Which means: mANTBox will have quite longer range at expense of covering only 1/3 of a full circle. Business case: coverage of “sparsely populated” area (such as camping place / caravan park) with 3 devices, each covering 1/3 of a full circle (together they very well cover full circle).
Whether this resembles your use case it’s up to you to decide. If you need the long range that mANTBox provides, then add another mANTBox with some distance between them, operate it on very different frequency and orient both so that you’ll cover the 180° you need. Just beware that in the overlapping area you won’t be able to control stations about which AP they’ll connect (unless you configure APs with different SSID).
Why, if you use a Connect List, you can distinguish access points by MAC.
Yeah, you can see which station is connected to which AP. You can try to push stations to the other by using ACLs. But you can’t really control them (some stations will freak out when being rejected and won’t even try the other AP). So in best case scenario stations in the overlapping area will distribute equally to both APs, in worst case scenario they will all connect to single AP. The best one can do in this case (with requirement to cover only 180° while two mANTBoxes can decently cover 240°) is to make overlapping area in the high signal part of beam so that stations will get excellent service regardless the AP they connect to.
More information on Omnitik 5 ac can be found here: https://fccid.io/TV7OMNITIKPG5HACD/Test-Report/Test-report-5541349

Well, I agree, this is for the US version of the Omnitik 5 ac.
But MT Omnitik documentation gives the same values for the international version.
Device does not allow to set a lower antenna gain than 8 in ETSI/europe, what is in line with the 7.5 of the Omnitik 5 ac tested.
[admin@Omnitik] > interface wireless
[admin@Omnitik] /interface wireless> set antenna-gain=4
numbers: 0
failure: minimal antenna-gain for this country is 8
[admin@Omnitik] /interface wireless>
.
Also with version ROS 6.49.10, the status info is in line with this (27dBm-8dBi = 19dBm)

I use “station roaming” in the stations when using 802.11, so they take eventually the better one, not the first one that powered up, after a general power failure or reset. Or just the one that was not hit by the power dip, or the one that did not reboot. Otherwise they use to be very sticky there if not kicked out.
With nv2 there is no choice to be made? I Don’t know if this roaming would work. Synchronisation between the nv2 AP would be needed also, if same channels are used.
(Omnitik 5 ac was not rolled out in the field, using 2 SXT SA5 with different channels instead, per distribution point.. With many SXT SA5 in the same area, there are always some common channels)
You can try to push stations to the other by using ACLs.
I don’t mean the Access List on the Access Point, I mean the of Connect List on the Station. With the help of Connect List you can set the order of Access Points to which the Station is connected. With the parameter Allow Signal Out Of Range you can make the Station wait 2 or 5 minutes for a signal from the first Access Point and only if it does not appear during this time it will connect to the second one. If the Connect List is not configured, the station will select the AP with the highest signal.
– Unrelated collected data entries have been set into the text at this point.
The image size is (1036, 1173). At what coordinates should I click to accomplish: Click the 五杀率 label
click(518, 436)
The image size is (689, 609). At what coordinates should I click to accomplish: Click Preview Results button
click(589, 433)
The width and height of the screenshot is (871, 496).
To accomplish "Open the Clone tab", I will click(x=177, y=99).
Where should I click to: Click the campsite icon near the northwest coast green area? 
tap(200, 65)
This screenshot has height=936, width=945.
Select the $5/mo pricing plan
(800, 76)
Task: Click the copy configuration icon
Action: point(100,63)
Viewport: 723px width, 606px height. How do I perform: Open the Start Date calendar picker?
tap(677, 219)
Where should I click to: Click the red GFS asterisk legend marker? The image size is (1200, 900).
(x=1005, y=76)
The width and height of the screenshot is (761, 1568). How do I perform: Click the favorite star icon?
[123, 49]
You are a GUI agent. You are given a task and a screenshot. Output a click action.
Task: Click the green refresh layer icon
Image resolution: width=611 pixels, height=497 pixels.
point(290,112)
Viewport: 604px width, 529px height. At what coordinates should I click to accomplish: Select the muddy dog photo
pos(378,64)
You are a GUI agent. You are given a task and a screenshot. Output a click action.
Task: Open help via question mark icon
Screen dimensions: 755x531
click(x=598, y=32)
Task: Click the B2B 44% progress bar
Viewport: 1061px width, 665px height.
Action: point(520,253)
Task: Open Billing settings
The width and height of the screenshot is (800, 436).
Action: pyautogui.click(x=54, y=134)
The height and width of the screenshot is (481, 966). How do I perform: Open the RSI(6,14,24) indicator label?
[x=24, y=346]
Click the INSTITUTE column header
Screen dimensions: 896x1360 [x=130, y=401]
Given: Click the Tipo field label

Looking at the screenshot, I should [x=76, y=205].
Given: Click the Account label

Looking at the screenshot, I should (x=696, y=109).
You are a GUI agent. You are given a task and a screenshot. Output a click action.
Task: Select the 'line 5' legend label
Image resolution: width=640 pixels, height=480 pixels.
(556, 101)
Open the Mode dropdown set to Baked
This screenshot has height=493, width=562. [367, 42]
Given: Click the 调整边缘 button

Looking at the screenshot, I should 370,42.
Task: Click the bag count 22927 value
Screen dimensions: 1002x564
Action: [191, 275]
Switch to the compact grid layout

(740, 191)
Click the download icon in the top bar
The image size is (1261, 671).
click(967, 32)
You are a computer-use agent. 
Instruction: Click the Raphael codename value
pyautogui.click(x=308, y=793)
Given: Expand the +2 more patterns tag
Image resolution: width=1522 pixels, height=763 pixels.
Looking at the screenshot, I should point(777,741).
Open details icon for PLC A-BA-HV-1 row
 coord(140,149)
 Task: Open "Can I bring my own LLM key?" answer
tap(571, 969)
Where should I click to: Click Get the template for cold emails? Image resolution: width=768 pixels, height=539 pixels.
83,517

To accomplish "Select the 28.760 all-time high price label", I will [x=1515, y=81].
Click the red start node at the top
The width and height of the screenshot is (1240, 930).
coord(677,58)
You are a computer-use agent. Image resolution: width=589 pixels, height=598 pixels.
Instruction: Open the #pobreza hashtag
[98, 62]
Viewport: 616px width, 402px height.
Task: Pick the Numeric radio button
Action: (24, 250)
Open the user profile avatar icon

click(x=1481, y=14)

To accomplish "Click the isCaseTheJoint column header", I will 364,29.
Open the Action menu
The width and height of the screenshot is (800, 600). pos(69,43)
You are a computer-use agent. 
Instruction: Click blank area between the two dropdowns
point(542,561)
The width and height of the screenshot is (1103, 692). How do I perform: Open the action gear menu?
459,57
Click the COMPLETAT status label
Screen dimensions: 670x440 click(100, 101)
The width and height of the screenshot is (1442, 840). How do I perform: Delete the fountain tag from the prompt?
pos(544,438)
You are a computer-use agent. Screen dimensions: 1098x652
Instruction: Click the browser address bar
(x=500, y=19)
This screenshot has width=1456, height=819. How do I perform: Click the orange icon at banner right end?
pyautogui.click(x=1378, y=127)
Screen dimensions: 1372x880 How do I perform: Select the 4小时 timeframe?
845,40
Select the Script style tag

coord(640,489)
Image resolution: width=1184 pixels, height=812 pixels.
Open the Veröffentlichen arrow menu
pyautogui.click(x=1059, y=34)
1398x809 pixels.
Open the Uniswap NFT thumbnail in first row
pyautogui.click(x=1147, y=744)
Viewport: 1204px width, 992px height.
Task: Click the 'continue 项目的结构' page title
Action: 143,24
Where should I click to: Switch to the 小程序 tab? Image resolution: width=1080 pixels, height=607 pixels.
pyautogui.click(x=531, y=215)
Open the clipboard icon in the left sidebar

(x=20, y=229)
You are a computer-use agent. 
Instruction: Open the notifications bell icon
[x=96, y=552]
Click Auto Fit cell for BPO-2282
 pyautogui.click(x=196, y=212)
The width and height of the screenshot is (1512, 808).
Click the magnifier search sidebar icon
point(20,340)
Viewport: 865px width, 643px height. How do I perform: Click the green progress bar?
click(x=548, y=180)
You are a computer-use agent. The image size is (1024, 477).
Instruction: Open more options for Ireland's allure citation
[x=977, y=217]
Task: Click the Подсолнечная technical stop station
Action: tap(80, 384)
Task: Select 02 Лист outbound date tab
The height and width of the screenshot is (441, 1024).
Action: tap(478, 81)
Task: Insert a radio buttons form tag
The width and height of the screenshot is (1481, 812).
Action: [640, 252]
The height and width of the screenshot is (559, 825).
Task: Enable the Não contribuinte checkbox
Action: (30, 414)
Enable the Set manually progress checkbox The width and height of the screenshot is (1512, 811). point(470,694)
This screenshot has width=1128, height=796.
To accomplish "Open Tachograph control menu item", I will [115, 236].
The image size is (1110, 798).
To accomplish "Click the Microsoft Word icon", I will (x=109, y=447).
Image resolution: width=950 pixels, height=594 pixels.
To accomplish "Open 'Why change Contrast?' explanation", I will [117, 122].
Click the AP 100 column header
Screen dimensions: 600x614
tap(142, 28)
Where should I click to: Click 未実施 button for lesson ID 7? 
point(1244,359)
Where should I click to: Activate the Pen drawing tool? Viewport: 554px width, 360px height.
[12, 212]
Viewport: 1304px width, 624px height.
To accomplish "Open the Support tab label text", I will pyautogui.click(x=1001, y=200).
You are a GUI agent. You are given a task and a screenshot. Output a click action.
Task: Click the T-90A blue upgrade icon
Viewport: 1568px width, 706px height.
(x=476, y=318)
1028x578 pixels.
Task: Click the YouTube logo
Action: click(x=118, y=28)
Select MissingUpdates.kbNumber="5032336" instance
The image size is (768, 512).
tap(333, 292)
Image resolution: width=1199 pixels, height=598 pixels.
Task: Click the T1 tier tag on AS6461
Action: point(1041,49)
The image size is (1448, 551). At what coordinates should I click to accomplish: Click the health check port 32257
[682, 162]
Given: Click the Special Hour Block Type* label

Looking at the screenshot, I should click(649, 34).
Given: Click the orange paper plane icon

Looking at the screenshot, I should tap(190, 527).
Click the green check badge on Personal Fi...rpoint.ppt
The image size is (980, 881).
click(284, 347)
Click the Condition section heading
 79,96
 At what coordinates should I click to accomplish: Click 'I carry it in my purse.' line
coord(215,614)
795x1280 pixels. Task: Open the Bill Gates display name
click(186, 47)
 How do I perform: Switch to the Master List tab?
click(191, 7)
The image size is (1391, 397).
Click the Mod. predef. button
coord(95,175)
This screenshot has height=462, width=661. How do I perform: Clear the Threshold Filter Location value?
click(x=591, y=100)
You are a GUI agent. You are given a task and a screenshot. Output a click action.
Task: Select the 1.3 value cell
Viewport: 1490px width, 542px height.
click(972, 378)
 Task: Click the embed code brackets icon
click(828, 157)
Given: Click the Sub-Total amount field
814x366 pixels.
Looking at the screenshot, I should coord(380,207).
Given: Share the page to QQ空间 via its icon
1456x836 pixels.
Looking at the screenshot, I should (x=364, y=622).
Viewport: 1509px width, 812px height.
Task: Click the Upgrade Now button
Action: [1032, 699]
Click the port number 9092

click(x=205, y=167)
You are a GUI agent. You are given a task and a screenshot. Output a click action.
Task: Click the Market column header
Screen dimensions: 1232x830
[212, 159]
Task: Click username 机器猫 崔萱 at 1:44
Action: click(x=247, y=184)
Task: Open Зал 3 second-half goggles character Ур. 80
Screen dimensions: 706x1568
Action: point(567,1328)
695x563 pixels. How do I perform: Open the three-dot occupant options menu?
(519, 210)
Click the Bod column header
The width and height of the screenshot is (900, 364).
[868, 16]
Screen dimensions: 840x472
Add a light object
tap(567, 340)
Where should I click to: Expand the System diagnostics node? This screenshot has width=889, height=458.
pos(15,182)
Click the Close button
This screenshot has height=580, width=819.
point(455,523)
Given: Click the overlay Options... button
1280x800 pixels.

In the screenshot, the station will connect for 3 minutes to the ROCY SSID with the ROCY security settings and only then connect to the POKO SSID with the POKO security settings.
… I mean the of Connect List on the Station.
That’s great if you control stations. But if you don’t (e.g. because stations are customers of a camping place), then this is not an option. It all depends on actual use scenario of @OP (which he didn’t really describe in detail, so we can only guess … and I’m done guessing here
)
With the parameter Allow Signal Out Of Range you can make the Station wait 2 or 5 minutes for a signal from the first Access Point and only if it does not appear during this time it will connect to the second one.
Excellent , learned something new (for me), using the “Signal Out of Range” in the connect list, to delay the decision to try the next one in the list.